Records provided:
------------------------------
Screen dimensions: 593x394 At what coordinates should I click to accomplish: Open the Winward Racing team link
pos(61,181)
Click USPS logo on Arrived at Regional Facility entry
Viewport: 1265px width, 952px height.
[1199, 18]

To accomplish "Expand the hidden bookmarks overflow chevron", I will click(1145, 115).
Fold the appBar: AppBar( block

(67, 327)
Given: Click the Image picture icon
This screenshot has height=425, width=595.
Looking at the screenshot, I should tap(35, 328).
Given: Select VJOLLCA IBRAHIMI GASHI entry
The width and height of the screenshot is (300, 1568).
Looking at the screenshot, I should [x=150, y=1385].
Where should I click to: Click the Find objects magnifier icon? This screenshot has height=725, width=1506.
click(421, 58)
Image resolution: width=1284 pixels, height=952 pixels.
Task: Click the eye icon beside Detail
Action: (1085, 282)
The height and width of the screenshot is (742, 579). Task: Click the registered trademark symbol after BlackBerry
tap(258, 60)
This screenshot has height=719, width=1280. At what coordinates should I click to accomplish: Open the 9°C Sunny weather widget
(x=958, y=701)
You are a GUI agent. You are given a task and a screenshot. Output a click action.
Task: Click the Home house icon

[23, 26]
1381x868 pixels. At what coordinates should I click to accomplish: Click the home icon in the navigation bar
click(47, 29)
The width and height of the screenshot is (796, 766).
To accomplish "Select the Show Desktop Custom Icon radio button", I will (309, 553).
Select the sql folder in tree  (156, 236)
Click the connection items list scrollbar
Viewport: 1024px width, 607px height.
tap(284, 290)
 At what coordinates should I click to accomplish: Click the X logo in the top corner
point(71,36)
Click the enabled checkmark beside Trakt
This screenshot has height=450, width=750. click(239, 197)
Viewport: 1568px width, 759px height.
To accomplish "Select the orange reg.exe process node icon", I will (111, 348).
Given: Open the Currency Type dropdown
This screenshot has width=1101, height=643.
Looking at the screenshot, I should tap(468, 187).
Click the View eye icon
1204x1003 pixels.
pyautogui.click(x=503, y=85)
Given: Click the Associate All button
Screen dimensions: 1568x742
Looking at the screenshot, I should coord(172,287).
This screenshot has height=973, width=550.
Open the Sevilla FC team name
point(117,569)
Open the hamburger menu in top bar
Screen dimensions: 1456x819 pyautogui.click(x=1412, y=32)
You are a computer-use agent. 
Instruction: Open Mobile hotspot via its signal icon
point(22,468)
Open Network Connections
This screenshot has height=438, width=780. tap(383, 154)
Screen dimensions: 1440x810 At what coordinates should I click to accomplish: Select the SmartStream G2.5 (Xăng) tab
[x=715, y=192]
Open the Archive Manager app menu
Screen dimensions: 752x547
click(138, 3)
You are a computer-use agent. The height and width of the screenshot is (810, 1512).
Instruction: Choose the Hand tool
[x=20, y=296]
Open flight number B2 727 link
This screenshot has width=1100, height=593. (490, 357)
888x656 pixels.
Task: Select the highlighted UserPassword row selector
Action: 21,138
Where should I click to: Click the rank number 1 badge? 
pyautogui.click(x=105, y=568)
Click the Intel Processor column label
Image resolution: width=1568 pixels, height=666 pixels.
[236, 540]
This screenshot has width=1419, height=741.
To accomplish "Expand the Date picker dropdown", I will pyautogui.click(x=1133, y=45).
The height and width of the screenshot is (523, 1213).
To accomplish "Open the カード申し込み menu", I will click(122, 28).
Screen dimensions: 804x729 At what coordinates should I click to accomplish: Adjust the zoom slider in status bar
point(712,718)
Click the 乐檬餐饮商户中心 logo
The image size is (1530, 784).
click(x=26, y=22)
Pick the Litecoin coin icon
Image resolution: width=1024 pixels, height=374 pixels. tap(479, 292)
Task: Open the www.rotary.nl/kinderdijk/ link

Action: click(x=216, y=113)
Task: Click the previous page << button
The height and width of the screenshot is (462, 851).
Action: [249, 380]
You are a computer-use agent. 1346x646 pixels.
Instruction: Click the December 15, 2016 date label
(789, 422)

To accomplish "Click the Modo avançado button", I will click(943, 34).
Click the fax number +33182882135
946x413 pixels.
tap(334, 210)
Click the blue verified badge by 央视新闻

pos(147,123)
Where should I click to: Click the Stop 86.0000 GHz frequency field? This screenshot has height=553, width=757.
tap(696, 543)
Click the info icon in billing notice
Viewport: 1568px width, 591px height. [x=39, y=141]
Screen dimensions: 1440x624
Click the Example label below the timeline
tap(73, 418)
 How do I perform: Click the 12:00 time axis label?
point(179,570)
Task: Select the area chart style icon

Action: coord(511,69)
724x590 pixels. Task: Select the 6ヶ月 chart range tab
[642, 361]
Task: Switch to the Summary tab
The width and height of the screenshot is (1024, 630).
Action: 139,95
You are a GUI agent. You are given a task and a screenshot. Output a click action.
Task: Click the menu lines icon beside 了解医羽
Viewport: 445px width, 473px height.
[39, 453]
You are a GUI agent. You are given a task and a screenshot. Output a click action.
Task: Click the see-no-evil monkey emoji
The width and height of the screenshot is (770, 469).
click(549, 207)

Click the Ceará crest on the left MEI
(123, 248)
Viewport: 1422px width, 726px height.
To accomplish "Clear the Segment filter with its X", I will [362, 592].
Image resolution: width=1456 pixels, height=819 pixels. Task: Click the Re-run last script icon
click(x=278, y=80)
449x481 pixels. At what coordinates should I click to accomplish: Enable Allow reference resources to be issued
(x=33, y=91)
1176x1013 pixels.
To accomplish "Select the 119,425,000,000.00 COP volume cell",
------------------------------
What you will do: Each entry above should be retyped exactly, with nothing missed.

Expected answer:
Screen dimensions: 593x394 At what coordinates should I click to accomplish: Open the Winward Racing team link
pos(61,181)
Click USPS logo on Arrived at Regional Facility entry
Viewport: 1265px width, 952px height.
[1199, 18]

To accomplish "Expand the hidden bookmarks overflow chevron", I will click(1145, 115).
Fold the appBar: AppBar( block

(67, 327)
Given: Click the Image picture icon
This screenshot has height=425, width=595.
Looking at the screenshot, I should tap(35, 328).
Given: Select VJOLLCA IBRAHIMI GASHI entry
The width and height of the screenshot is (300, 1568).
Looking at the screenshot, I should [x=150, y=1385].
Where should I click to: Click the Find objects magnifier icon? This screenshot has height=725, width=1506.
click(421, 58)
Image resolution: width=1284 pixels, height=952 pixels.
Task: Click the eye icon beside Detail
Action: (1085, 282)
The height and width of the screenshot is (742, 579). Task: Click the registered trademark symbol after BlackBerry
tap(258, 60)
This screenshot has height=719, width=1280. At what coordinates should I click to accomplish: Open the 9°C Sunny weather widget
(x=958, y=701)
You are a GUI agent. You are given a task and a screenshot. Output a click action.
Task: Click the Home house icon

[23, 26]
1381x868 pixels. At what coordinates should I click to accomplish: Click the home icon in the navigation bar
click(47, 29)
The width and height of the screenshot is (796, 766).
To accomplish "Select the Show Desktop Custom Icon radio button", I will (309, 553).
Select the sql folder in tree  (156, 236)
Click the connection items list scrollbar
Viewport: 1024px width, 607px height.
tap(284, 290)
 At what coordinates should I click to accomplish: Click the X logo in the top corner
point(71,36)
Click the enabled checkmark beside Trakt
This screenshot has height=450, width=750. click(239, 197)
Viewport: 1568px width, 759px height.
To accomplish "Select the orange reg.exe process node icon", I will (111, 348).
Given: Open the Currency Type dropdown
This screenshot has width=1101, height=643.
Looking at the screenshot, I should tap(468, 187).
Click the View eye icon
1204x1003 pixels.
pyautogui.click(x=503, y=85)
Given: Click the Associate All button
Screen dimensions: 1568x742
Looking at the screenshot, I should coord(172,287).
This screenshot has height=973, width=550.
Open the Sevilla FC team name
point(117,569)
Open the hamburger menu in top bar
Screen dimensions: 1456x819 pyautogui.click(x=1412, y=32)
You are a computer-use agent. 
Instruction: Open Mobile hotspot via its signal icon
point(22,468)
Open Network Connections
This screenshot has height=438, width=780. tap(383, 154)
Screen dimensions: 1440x810 At what coordinates should I click to accomplish: Select the SmartStream G2.5 (Xăng) tab
[x=715, y=192]
Open the Archive Manager app menu
Screen dimensions: 752x547
click(138, 3)
You are a computer-use agent. The height and width of the screenshot is (810, 1512).
Instruction: Choose the Hand tool
[x=20, y=296]
Open flight number B2 727 link
This screenshot has width=1100, height=593. (490, 357)
888x656 pixels.
Task: Select the highlighted UserPassword row selector
Action: 21,138
Where should I click to: Click the rank number 1 badge? 
pyautogui.click(x=105, y=568)
Click the Intel Processor column label
Image resolution: width=1568 pixels, height=666 pixels.
[236, 540]
This screenshot has width=1419, height=741.
To accomplish "Expand the Date picker dropdown", I will pyautogui.click(x=1133, y=45).
The height and width of the screenshot is (523, 1213).
To accomplish "Open the カード申し込み menu", I will click(122, 28).
Screen dimensions: 804x729 At what coordinates should I click to accomplish: Adjust the zoom slider in status bar
point(712,718)
Click the 乐檬餐饮商户中心 logo
The image size is (1530, 784).
click(x=26, y=22)
Pick the Litecoin coin icon
Image resolution: width=1024 pixels, height=374 pixels. tap(479, 292)
Task: Open the www.rotary.nl/kinderdijk/ link

Action: click(x=216, y=113)
Task: Click the previous page << button
The height and width of the screenshot is (462, 851).
Action: [249, 380]
You are a computer-use agent. 1346x646 pixels.
Instruction: Click the December 15, 2016 date label
(789, 422)

To accomplish "Click the Modo avançado button", I will click(943, 34).
Click the fax number +33182882135
946x413 pixels.
tap(334, 210)
Click the blue verified badge by 央视新闻

pos(147,123)
Where should I click to: Click the Stop 86.0000 GHz frequency field? This screenshot has height=553, width=757.
tap(696, 543)
Click the info icon in billing notice
Viewport: 1568px width, 591px height. [x=39, y=141]
Screen dimensions: 1440x624
Click the Example label below the timeline
tap(73, 418)
 How do I perform: Click the 12:00 time axis label?
point(179,570)
Task: Select the area chart style icon

Action: coord(511,69)
724x590 pixels. Task: Select the 6ヶ月 chart range tab
[642, 361]
Task: Switch to the Summary tab
The width and height of the screenshot is (1024, 630).
Action: 139,95
You are a GUI agent. You are given a task and a screenshot. Output a click action.
Task: Click the menu lines icon beside 了解医羽
Viewport: 445px width, 473px height.
[39, 453]
You are a GUI agent. You are given a task and a screenshot. Output a click action.
Task: Click the see-no-evil monkey emoji
The width and height of the screenshot is (770, 469).
click(549, 207)

Click the Ceará crest on the left MEI
(123, 248)
Viewport: 1422px width, 726px height.
To accomplish "Clear the Segment filter with its X", I will [362, 592].
Image resolution: width=1456 pixels, height=819 pixels. Task: Click the Re-run last script icon
click(x=278, y=80)
449x481 pixels. At what coordinates should I click to accomplish: Enable Allow reference resources to be issued
(x=33, y=91)
1176x1013 pixels.
To accomplish "Select the 119,425,000,000.00 COP volume cell",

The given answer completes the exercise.